Saved entries

==================================================

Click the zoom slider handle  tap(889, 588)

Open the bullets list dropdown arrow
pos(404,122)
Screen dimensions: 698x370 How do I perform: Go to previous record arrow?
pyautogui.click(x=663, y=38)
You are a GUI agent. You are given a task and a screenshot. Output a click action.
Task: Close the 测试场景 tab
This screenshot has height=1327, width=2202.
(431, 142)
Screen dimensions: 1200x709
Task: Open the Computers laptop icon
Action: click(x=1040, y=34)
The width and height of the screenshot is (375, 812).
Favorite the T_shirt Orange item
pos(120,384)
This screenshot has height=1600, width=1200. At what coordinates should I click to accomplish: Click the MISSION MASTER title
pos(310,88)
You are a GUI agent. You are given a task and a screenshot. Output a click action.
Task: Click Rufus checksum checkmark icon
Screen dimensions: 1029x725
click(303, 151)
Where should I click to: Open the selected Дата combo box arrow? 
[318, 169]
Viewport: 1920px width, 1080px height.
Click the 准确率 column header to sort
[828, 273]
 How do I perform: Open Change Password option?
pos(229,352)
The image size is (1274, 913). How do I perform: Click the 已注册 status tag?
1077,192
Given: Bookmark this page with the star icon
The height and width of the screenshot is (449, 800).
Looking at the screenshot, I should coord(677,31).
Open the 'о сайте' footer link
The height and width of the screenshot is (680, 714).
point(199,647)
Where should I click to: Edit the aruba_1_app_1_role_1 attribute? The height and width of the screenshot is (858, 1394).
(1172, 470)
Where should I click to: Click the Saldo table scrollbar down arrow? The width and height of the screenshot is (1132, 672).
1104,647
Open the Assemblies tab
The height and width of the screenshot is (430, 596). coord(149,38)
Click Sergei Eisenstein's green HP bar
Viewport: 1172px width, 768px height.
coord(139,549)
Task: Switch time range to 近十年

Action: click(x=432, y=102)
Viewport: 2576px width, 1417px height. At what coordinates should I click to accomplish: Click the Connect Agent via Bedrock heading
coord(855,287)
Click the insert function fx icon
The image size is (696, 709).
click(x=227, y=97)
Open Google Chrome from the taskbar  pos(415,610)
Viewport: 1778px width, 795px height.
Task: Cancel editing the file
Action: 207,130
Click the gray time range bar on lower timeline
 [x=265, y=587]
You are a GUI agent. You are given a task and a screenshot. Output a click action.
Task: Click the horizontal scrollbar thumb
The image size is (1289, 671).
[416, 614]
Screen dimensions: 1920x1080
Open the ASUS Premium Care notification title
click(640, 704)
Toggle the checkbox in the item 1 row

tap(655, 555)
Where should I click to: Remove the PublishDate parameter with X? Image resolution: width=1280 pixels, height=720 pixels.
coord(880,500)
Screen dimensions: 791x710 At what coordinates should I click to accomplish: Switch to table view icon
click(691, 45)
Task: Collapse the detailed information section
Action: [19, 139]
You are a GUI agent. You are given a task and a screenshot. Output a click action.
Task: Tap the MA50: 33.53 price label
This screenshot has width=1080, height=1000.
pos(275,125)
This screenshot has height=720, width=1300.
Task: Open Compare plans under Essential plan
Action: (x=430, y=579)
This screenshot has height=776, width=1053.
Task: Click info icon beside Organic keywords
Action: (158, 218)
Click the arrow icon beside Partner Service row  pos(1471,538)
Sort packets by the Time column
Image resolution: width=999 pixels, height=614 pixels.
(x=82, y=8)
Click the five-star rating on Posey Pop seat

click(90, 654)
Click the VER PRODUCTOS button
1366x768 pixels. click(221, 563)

==================================================

Exercise objective:
You are asked to transcribe all of the data above exactly.

Response area:
Click the zoom slider handle  tap(889, 588)

Open the bullets list dropdown arrow
pos(404,122)
Screen dimensions: 698x370 How do I perform: Go to previous record arrow?
pyautogui.click(x=663, y=38)
You are a GUI agent. You are given a task and a screenshot. Output a click action.
Task: Close the 测试场景 tab
This screenshot has height=1327, width=2202.
(431, 142)
Screen dimensions: 1200x709
Task: Open the Computers laptop icon
Action: click(x=1040, y=34)
The width and height of the screenshot is (375, 812).
Favorite the T_shirt Orange item
pos(120,384)
This screenshot has height=1600, width=1200. At what coordinates should I click to accomplish: Click the MISSION MASTER title
pos(310,88)
You are a GUI agent. You are given a task and a screenshot. Output a click action.
Task: Click Rufus checksum checkmark icon
Screen dimensions: 1029x725
click(303, 151)
Where should I click to: Open the selected Дата combo box arrow? 
[318, 169]
Viewport: 1920px width, 1080px height.
Click the 准确率 column header to sort
[828, 273]
 How do I perform: Open Change Password option?
pos(229,352)
The image size is (1274, 913). How do I perform: Click the 已注册 status tag?
1077,192
Given: Bookmark this page with the star icon
The height and width of the screenshot is (449, 800).
Looking at the screenshot, I should coord(677,31).
Open the 'о сайте' footer link
The height and width of the screenshot is (680, 714).
point(199,647)
Where should I click to: Edit the aruba_1_app_1_role_1 attribute? The height and width of the screenshot is (858, 1394).
(1172, 470)
Where should I click to: Click the Saldo table scrollbar down arrow? The width and height of the screenshot is (1132, 672).
1104,647
Open the Assemblies tab
The height and width of the screenshot is (430, 596). coord(149,38)
Click Sergei Eisenstein's green HP bar
Viewport: 1172px width, 768px height.
coord(139,549)
Task: Switch time range to 近十年

Action: click(x=432, y=102)
Viewport: 2576px width, 1417px height. At what coordinates should I click to accomplish: Click the Connect Agent via Bedrock heading
coord(855,287)
Click the insert function fx icon
The image size is (696, 709).
click(x=227, y=97)
Open Google Chrome from the taskbar  pos(415,610)
Viewport: 1778px width, 795px height.
Task: Cancel editing the file
Action: 207,130
Click the gray time range bar on lower timeline
 [x=265, y=587]
You are a GUI agent. You are given a task and a screenshot. Output a click action.
Task: Click the horizontal scrollbar thumb
The image size is (1289, 671).
[416, 614]
Screen dimensions: 1920x1080
Open the ASUS Premium Care notification title
click(640, 704)
Toggle the checkbox in the item 1 row

tap(655, 555)
Where should I click to: Remove the PublishDate parameter with X? Image resolution: width=1280 pixels, height=720 pixels.
coord(880,500)
Screen dimensions: 791x710 At what coordinates should I click to accomplish: Switch to table view icon
click(691, 45)
Task: Collapse the detailed information section
Action: [19, 139]
You are a GUI agent. You are given a task and a screenshot. Output a click action.
Task: Tap the MA50: 33.53 price label
This screenshot has width=1080, height=1000.
pos(275,125)
This screenshot has height=720, width=1300.
Task: Open Compare plans under Essential plan
Action: (x=430, y=579)
This screenshot has height=776, width=1053.
Task: Click info icon beside Organic keywords
Action: (158, 218)
Click the arrow icon beside Partner Service row  pos(1471,538)
Sort packets by the Time column
Image resolution: width=999 pixels, height=614 pixels.
(x=82, y=8)
Click the five-star rating on Posey Pop seat

click(90, 654)
Click the VER PRODUCTOS button
1366x768 pixels. click(221, 563)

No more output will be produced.